EXTRAIT DU DOCUMENT.
····················
Des nouvelles du campement de Barcelone, résistance pacifique

 

"Comme vous le savez peut-être, depuis les manifestations du 15 mai appelées par le collectif Democracia real ya!, à l'occasion des campagnes électorales, les soulèvements populaires en Espagne s'amplifient et s'organisent.

On parle beaucoup de la Puerta del Sol à Madrid, qui rassemble plusieurs milliers de personnes chaque jour et nuit ( http://www.courrierinternational.com/article/2011/05/20/u...). Comme dans un grand festival, la place est organisée en différents stands (repos, cuisine, librairie...) et différentes commissions qui s'occupent de l'organisation: infrastructure, communication, économie, débats, contenu des manifestes...

Ayant la chance de vivre au jour le jour le déroulement des évènement à Barcelone, seconde capitale d'Espagne, je me propose d'envoyer un témoignage vivant d'une journée-nuit passée sur la Plaça Catalunya.
Tout d'abord, le site officiel, avec vidéo du direct de la place, la déclaration de principes (en français un peu plus bas sur la page), et beaucoup plus: http://acampadabcn.org/
Ainsi que quelques photos http://www.flickr.com/photos/63145053@N04/

A 20 heures commence la "casserolade" générale: plus de 4000 personnes sur toute la place, soulevées par des vagues de chants et d'applaudissements, tapent en continu sur des casseroles pendant une heure et demie. Une étincelle dans les yeux, le sourire aux lèvres. Il y a des jeunes, des vieux, des jeunes-vieux et des vieux-jeunes, des bébés, des chiens. Les pigeons et les touristes ont étrangement disparus.

Tout autour, les banques et le grand centre commercial font grise mine. D'ailleurs, les énormes publicités qui font partie du paysage "normal" de la place, sont découpées à l'endroit des logos, sous l'approbation enthousiaste (parfois perplexe) de la foule. Voir photos.

Ce qu'on veut? On le sait sans le savoir. Mais ce qu'on sait, c'est qu'un changement devient aujourd'hui plus que nécessaire, à tous les niveaux.

Sur les pancartes et banderoles confectionnées par tout un chacun et affichées un peu partout, aucune étiquette politique ni syndicale. On aborde un peu de tout: ras-le-bol du système en général, Big Brother, brain-storming de la télévision, solidarité aux révolutions islandaise et du Moyen-Orient, écologie, impérialismes américain et européen, chômage, banques et capitalisme, privatisation, immigration...

"Passons de l'indignation à l'organisation et à l'action!"
····················
BUT DE L'EXERCICE.
Pour chaque phrase (a), (b) et (c), dites si elle est d'accord avec le témoignage sur la Plaça Catalunya en répondant oui ou non. Citez aussi les mots exacts du témoignage qui le montrent.
(a) La casserolade commence à 20 heures et dure une heure et demie.
(b) Les pancartes de la place portent le nom d'un syndicat.
(c) La Puerta del Sol se trouve à Barcelone.

DONNÉES FOURNIES.
····················
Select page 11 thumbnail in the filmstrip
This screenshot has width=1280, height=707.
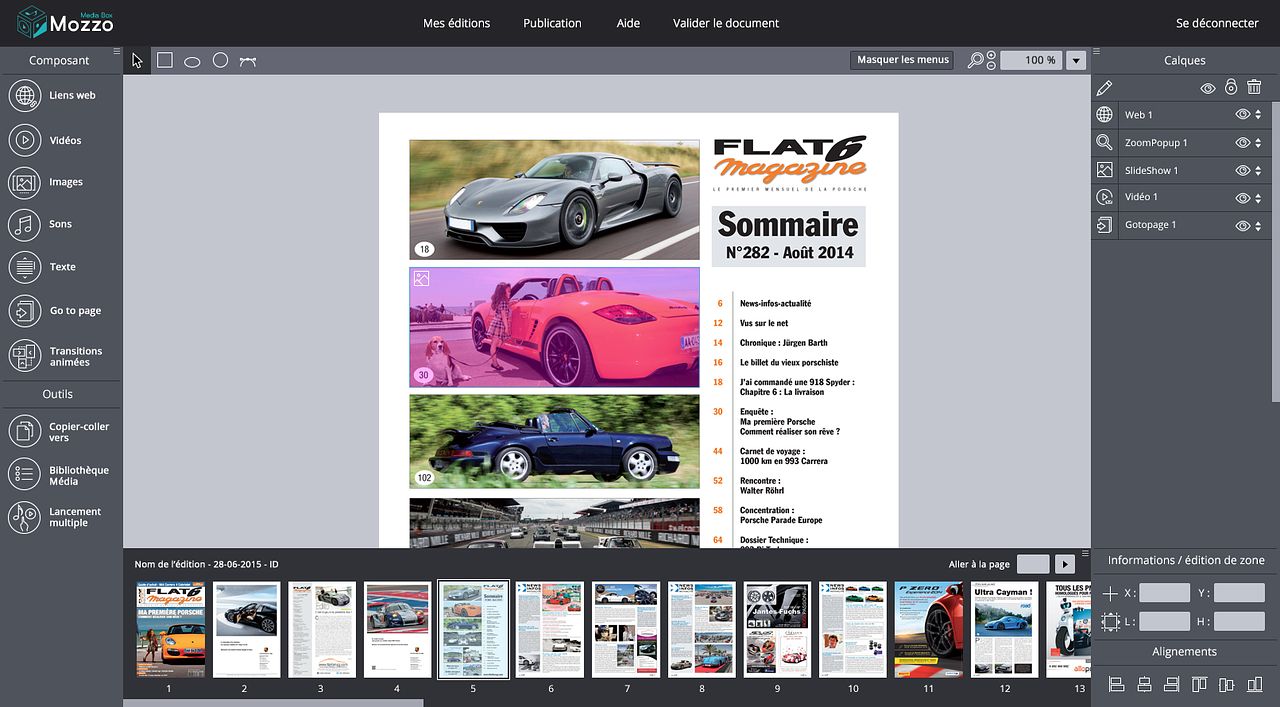pos(929,630)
····················
RÉSULTAT ATTENDU.
(a) Oui : « A 20 heures commence la "casserolade" générale » et « pendant une heure et demie ».
(b) Non : « aucune étiquette politique ni syndicale ».
(c) Non : « la Puerta del Sol à Madrid ».